§ **Exercise requirements**:
1. Return the passage of the forum thread that begins at the words "I don't understand" and stops after the words "other similar examples.", copying it word for word.
2. Identify every line of the entries that contains the string "Where", matching its capitalization, and copy each of those lines in full.

§ **Source**:
========================================================================

Forum for the GRE subject test in mathematics.
evelyn9293
Posts: 2
Joined: Sun Oct 18, 2015 11:28 am

"Not every field has a finite subfield."

I don't understand why. Can you give me a counterexample?

Ivanjam
Posts: 60
Joined: Tue Mar 17, 2015 2:29 am

Not to be pedantic - but I take it that you meant example, not counterexample. Here is one: the rationals (under ordinary addition and multiplication) form an ordered field that has no finite subfield. Proof: Assume that there exists such a finite subfield, choose the largest element - add it to itself and you get an element that is not in the subfield - that is a contradiction. I am sure that by now you can come up with at least two other similar examples.

zhangvict
Posts: 14
Joined: Wed Aug 26, 2015 6:23 pm

In fact, it is not hard to see a field has finite subfields iff it has non zero characteristic, without using any properties of ordering. To do this, look at the field generated by 1, i.e. the prime subfield. Every subfield contains the prime subfield, and the prime subfield is infinite iff the field is characteristic 0.

========================================================================

§ **Data rows**:
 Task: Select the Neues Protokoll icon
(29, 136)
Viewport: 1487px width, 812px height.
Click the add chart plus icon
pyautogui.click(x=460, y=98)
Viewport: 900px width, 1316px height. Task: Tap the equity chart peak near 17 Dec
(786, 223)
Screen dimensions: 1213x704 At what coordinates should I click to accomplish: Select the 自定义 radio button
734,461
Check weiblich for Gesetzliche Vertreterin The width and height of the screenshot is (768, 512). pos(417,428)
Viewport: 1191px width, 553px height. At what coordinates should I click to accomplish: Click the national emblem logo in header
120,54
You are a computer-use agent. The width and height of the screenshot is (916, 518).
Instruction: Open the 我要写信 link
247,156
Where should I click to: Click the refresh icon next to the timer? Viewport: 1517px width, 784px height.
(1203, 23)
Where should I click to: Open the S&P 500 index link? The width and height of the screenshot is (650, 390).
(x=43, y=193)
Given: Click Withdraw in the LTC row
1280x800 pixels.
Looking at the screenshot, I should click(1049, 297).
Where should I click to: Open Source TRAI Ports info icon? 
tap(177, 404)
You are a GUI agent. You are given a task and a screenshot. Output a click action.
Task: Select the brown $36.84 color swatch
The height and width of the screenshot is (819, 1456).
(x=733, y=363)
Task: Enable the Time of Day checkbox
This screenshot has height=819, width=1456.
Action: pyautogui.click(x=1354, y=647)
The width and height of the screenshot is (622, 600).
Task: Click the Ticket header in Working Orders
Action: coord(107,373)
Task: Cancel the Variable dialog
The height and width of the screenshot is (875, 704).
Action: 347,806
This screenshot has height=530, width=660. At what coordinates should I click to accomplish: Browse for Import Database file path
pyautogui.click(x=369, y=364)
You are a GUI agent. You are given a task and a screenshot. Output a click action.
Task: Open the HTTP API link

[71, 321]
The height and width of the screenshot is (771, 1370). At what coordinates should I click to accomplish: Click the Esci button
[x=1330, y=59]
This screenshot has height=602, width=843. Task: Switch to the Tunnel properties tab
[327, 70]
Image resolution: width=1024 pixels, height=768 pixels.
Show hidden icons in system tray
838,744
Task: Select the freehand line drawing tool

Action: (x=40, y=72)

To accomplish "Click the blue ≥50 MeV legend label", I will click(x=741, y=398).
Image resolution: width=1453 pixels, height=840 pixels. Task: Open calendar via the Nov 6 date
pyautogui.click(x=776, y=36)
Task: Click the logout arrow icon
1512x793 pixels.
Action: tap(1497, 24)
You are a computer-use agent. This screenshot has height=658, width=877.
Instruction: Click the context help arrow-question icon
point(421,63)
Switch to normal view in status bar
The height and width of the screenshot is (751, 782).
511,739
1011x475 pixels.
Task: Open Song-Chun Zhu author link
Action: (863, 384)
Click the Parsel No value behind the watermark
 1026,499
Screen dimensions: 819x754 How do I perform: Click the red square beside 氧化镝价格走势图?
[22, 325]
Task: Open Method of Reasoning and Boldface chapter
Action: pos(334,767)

========================================================================

§ **Responses**:
1.
I don't understand why. Can you give me a counterexample?

Ivanjam
Posts: 60
Joined: Tue Mar 17, 2015 2:29 am

Not to be pedantic - but I take it that you meant example, not counterexample. Here is one: the rationals (under ordinary addition and multiplication) form an ordered field that has no finite subfield. Proof: Assume that there exists such a finite subfield, choose the largest element - add it to itself and you get an element that is not in the subfield - that is a contradiction. I am sure that by now you can come up with at least two other similar examples.

2.
Where should I click to: Click the refresh icon next to the timer? Viewport: 1517px width, 784px height.
Where should I click to: Open the S&P 500 index link? The width and height of the screenshot is (650, 390).
Where should I click to: Open Source TRAI Ports info icon? 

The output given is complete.